TRAVAIL À FAIRE >> Reprenez le passage cité ci-dessous sur la sélection des mots pour le Stroop émotionnel et poursuivez-le après sa dernière phrase.

PASSAGE CITÉ >>
☆ ☆ ☆
Selon une procédure similaire à celle parfois utilisée dans la littérature (cf. Sharma, Albery &

Cook, 2001), les mots sélectionnés sont présentés aux 15 étudiants qui déterminent leur

« niveau » d’appartenance catégorielle sur une échelle de Likert en 5 points (1 à 5, mauvais à bon). Les mots retenus sont ceux qui obtiennent une évaluation supérieure ou égale à 3 sur l’échelle par au moins trois des juges. A la suite de cette procédure, les trois groupes de stimuli retenus pour le Stroop émotionnel sont appariés sur la longueur, la fréquence d’apparition dans la langue française et le niveau de valence. Cette procédure a permis au final de retenir trois groupes de 8 mots.
☆ ☆ ☆
DONNÉES FOURNIES >>
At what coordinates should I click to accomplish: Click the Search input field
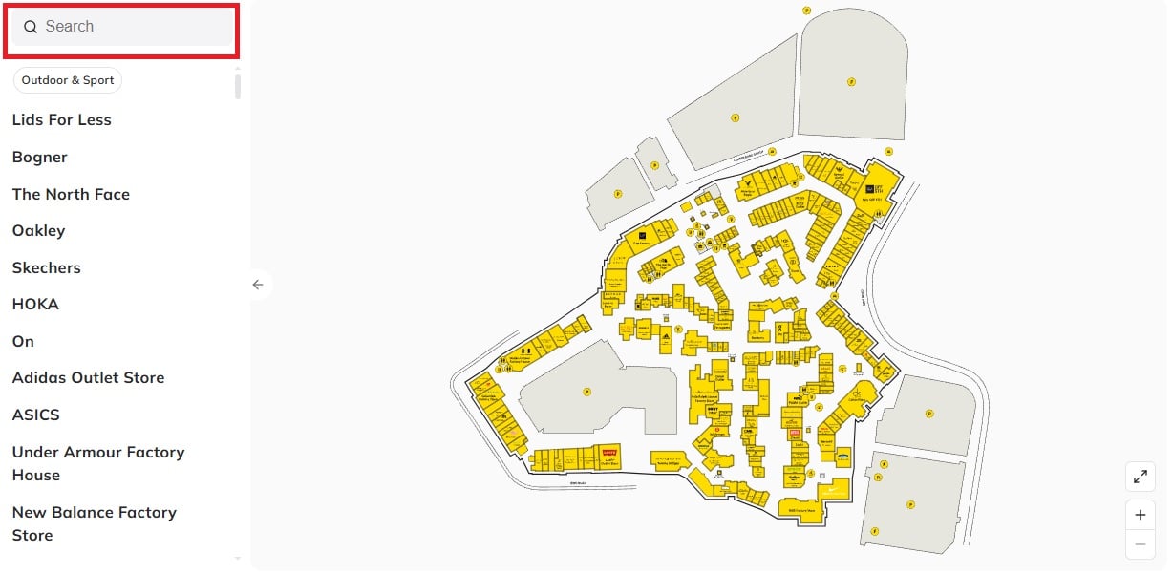pos(134,27)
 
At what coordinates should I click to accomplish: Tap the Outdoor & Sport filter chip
pos(68,80)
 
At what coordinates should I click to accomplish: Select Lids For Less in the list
pos(62,119)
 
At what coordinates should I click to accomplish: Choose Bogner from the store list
pos(40,157)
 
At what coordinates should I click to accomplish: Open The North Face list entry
pos(71,194)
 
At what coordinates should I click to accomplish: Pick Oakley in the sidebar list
pos(39,230)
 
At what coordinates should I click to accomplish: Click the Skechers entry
pos(47,267)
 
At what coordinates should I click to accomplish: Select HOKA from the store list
pos(35,304)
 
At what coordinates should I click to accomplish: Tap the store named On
pos(23,341)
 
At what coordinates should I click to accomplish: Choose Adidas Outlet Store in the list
pos(88,377)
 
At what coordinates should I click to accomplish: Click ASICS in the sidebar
pos(36,415)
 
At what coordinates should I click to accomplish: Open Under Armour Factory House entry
pos(97,463)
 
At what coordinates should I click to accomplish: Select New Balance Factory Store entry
pos(94,523)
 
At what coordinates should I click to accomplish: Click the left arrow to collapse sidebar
pos(257,285)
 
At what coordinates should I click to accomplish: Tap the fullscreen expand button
pos(1140,477)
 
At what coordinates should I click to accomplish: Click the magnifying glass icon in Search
pos(31,27)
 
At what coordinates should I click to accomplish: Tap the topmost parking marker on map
pos(806,11)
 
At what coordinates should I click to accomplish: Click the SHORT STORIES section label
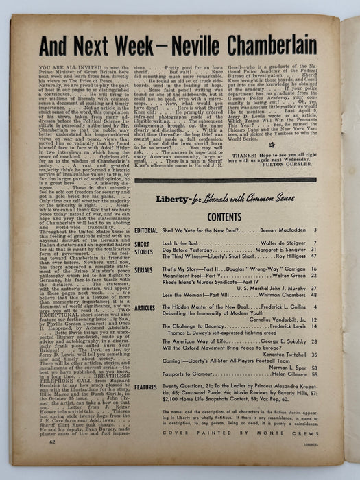[146, 251]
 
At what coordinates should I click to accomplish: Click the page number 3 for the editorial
[315, 230]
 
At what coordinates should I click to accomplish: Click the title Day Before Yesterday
[197, 250]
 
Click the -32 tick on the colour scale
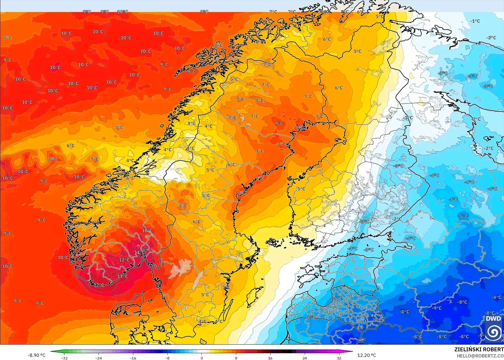click(65, 358)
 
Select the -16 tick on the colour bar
click(133, 358)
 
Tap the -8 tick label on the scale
click(167, 358)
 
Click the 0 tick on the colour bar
click(202, 358)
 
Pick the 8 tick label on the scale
click(236, 358)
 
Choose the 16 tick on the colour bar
click(270, 358)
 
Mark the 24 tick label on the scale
click(304, 358)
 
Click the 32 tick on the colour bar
click(339, 358)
☆ ☆ ☆
RÉPONSE ATTENDUE >>
Description du test

La version du test développée, informatisée, a été construite à l’aide du logiciel E-prime (Schneider et al., 2002). Dans ce test (cf. Tableau 13), trois blocs de 28 stimuli ont été séquentiellement présentés aux participants. Chaque bloc se compose de 8 mots en lien avec les stéréotypes négatifs sur les âgés (déclin, faible, dément, isolé, mort, pertes, regret, soucis), 8 mots négatifs sans lien avec les stéréotypes sur les âgés (condition contrôle) (fiasco, noyade, ennemi, haine, peur, danger, misère, menace), 8 mots neutres (argile, désert, plaine, route, date, marbre, pierre, statue) ainsi que 4 signes sans sens (* * * *, + + + +, ^ ^ ^ ^, " " " "). Les différents

groupes de mots sont appariés aux autres groupes quant au nombre de lettres, à leur fréquence d’apparition dans la langue française et à leur niveau de valence117.

Tableau 13. Résumé des conditions au test de Stroop émotionnel

Conditions Cible Distracteur Exemple Nombre de

présentations

Mots Stéréotype bleu déclin Declin 24

Mots Négatifs vert fiasco Fiasco 24

Mots Neutres rouge argile argile 24

Signes sans sens jaune ++++ + + + + 12

Note. Ce test comporte 28.57% de mots en lien avec le stéréotype.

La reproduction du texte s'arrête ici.